DATA IN THIS EXERCISE
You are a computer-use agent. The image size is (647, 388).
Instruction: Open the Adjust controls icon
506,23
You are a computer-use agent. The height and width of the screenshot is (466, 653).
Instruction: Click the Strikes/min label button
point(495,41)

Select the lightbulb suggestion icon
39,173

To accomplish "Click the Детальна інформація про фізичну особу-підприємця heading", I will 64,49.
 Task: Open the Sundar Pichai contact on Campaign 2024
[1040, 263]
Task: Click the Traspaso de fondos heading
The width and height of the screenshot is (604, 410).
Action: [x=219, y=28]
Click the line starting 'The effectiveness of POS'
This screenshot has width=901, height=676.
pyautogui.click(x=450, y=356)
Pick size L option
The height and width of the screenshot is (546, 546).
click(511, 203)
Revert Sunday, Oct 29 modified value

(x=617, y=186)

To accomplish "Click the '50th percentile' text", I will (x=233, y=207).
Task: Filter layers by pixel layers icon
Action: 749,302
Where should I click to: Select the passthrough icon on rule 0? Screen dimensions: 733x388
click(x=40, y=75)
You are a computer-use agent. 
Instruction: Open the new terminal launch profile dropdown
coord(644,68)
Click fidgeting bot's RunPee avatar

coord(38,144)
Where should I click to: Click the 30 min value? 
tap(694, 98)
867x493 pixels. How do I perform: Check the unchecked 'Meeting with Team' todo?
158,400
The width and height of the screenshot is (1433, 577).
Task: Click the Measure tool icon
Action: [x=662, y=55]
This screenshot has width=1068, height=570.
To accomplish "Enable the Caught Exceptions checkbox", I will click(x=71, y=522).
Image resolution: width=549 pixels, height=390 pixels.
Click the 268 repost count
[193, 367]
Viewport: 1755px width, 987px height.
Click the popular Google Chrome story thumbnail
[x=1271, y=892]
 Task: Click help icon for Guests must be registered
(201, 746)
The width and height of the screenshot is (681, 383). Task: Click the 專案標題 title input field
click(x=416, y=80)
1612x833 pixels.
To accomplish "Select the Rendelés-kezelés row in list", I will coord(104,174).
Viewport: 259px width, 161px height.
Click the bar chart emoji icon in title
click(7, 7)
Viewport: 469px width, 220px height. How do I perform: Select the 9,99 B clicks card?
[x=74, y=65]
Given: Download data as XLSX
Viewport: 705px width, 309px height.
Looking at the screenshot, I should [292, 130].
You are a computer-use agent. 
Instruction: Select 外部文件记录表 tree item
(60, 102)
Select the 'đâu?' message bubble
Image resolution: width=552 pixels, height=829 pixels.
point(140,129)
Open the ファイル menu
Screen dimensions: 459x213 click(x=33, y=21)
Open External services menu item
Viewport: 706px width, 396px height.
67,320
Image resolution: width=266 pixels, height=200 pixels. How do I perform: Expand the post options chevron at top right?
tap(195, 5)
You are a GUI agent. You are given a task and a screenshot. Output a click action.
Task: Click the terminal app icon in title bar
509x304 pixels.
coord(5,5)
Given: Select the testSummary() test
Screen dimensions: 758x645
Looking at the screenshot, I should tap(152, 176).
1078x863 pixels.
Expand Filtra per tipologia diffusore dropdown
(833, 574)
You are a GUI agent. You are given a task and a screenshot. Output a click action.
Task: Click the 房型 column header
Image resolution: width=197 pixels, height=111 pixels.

WHAT YOU NEED TO DO
Extract, verbatim, the lines from the one containing "Where should I click to: Click" through the last line of the listing above.

REPLY TO THE EXERCISE
Where should I click to: Click the 30 min value? 
tap(694, 98)
867x493 pixels. How do I perform: Check the unchecked 'Meeting with Team' todo?
158,400
The width and height of the screenshot is (1433, 577).
Task: Click the Measure tool icon
Action: [x=662, y=55]
This screenshot has width=1068, height=570.
To accomplish "Enable the Caught Exceptions checkbox", I will click(x=71, y=522).
Image resolution: width=549 pixels, height=390 pixels.
Click the 268 repost count
[193, 367]
Viewport: 1755px width, 987px height.
Click the popular Google Chrome story thumbnail
[x=1271, y=892]
 Task: Click help icon for Guests must be registered
(201, 746)
The width and height of the screenshot is (681, 383). Task: Click the 專案標題 title input field
click(x=416, y=80)
1612x833 pixels.
To accomplish "Select the Rendelés-kezelés row in list", I will coord(104,174).
Viewport: 259px width, 161px height.
Click the bar chart emoji icon in title
click(7, 7)
Viewport: 469px width, 220px height. How do I perform: Select the 9,99 B clicks card?
[x=74, y=65]
Given: Download data as XLSX
Viewport: 705px width, 309px height.
Looking at the screenshot, I should [292, 130].
You are a computer-use agent. 
Instruction: Select 外部文件记录表 tree item
(60, 102)
Select the 'đâu?' message bubble
Image resolution: width=552 pixels, height=829 pixels.
point(140,129)
Open the ファイル menu
Screen dimensions: 459x213 click(x=33, y=21)
Open External services menu item
Viewport: 706px width, 396px height.
67,320
Image resolution: width=266 pixels, height=200 pixels. How do I perform: Expand the post options chevron at top right?
tap(195, 5)
You are a GUI agent. You are given a task and a screenshot. Output a click action.
Task: Click the terminal app icon in title bar
509x304 pixels.
coord(5,5)
Given: Select the testSummary() test
Screen dimensions: 758x645
Looking at the screenshot, I should tap(152, 176).
1078x863 pixels.
Expand Filtra per tipologia diffusore dropdown
(833, 574)
You are a GUI agent. You are given a task and a screenshot. Output a click action.
Task: Click the 房型 column header
Image resolution: width=197 pixels, height=111 pixels.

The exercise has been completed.